--- ENTRIES SUPPLIED ---
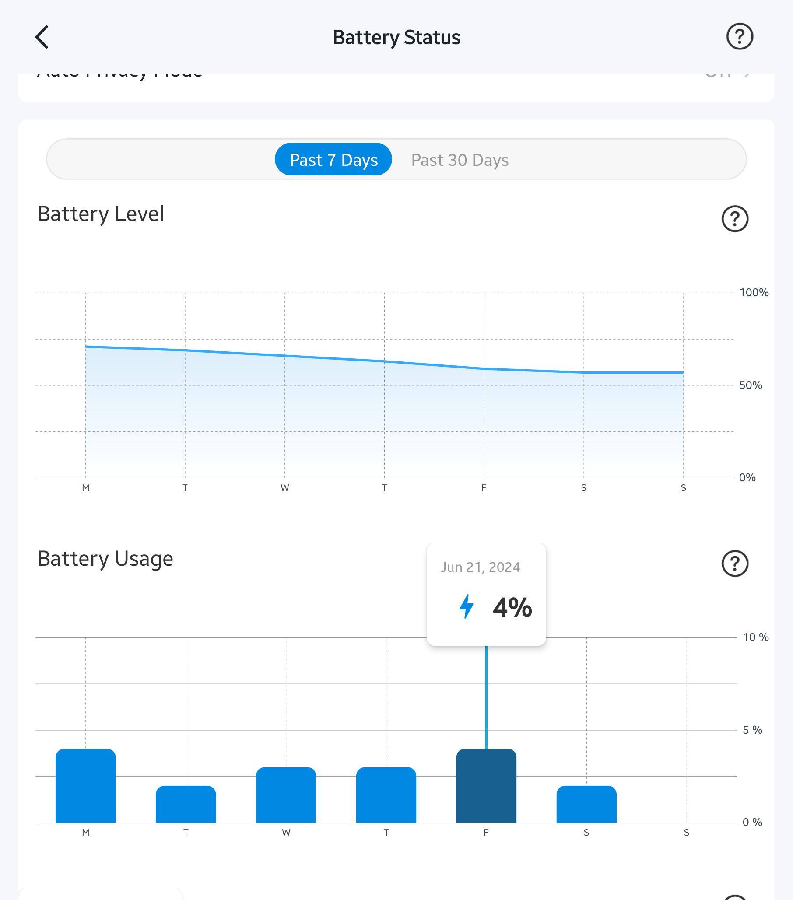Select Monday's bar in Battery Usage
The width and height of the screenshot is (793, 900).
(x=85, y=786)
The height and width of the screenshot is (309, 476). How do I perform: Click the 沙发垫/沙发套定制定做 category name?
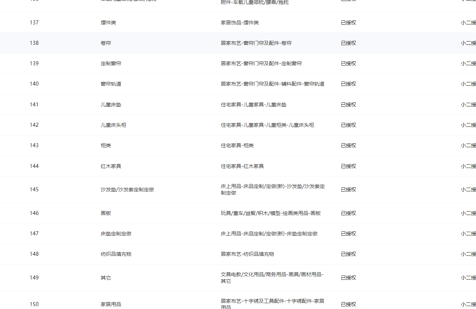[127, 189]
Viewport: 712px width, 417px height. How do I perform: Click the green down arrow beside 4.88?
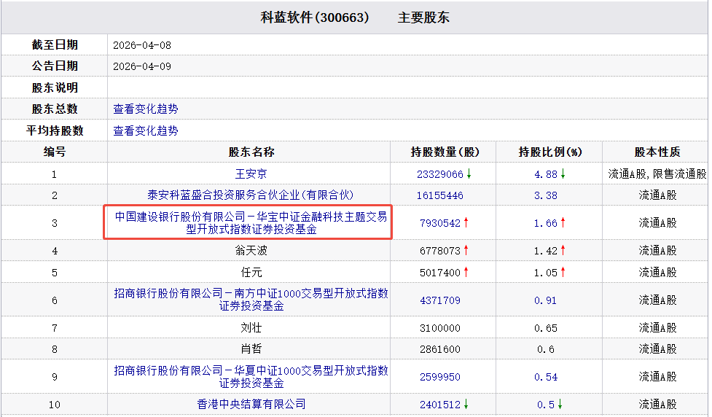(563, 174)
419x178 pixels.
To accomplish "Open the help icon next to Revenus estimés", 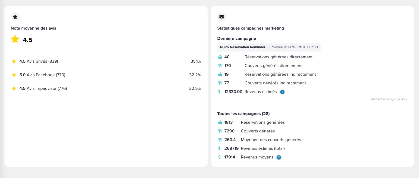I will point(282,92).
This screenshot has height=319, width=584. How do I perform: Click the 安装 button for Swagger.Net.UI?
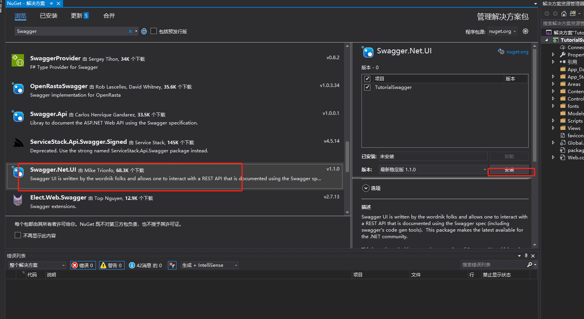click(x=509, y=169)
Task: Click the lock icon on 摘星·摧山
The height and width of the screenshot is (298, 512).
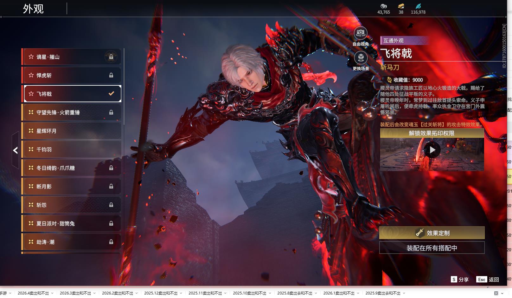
---
◆ **AIM OF THE TASK**
With pictures omitted, restate word for word every line above from the one containing "This screenshot has" to the end of the entries.

◆ **EXPECTED ANSWER**
This screenshot has height=319, width=584. How do I perform: Click the 安装 button for Swagger.Net.UI?
click(x=509, y=169)
Task: Click the lock icon on 摘星·摧山
The height and width of the screenshot is (298, 512).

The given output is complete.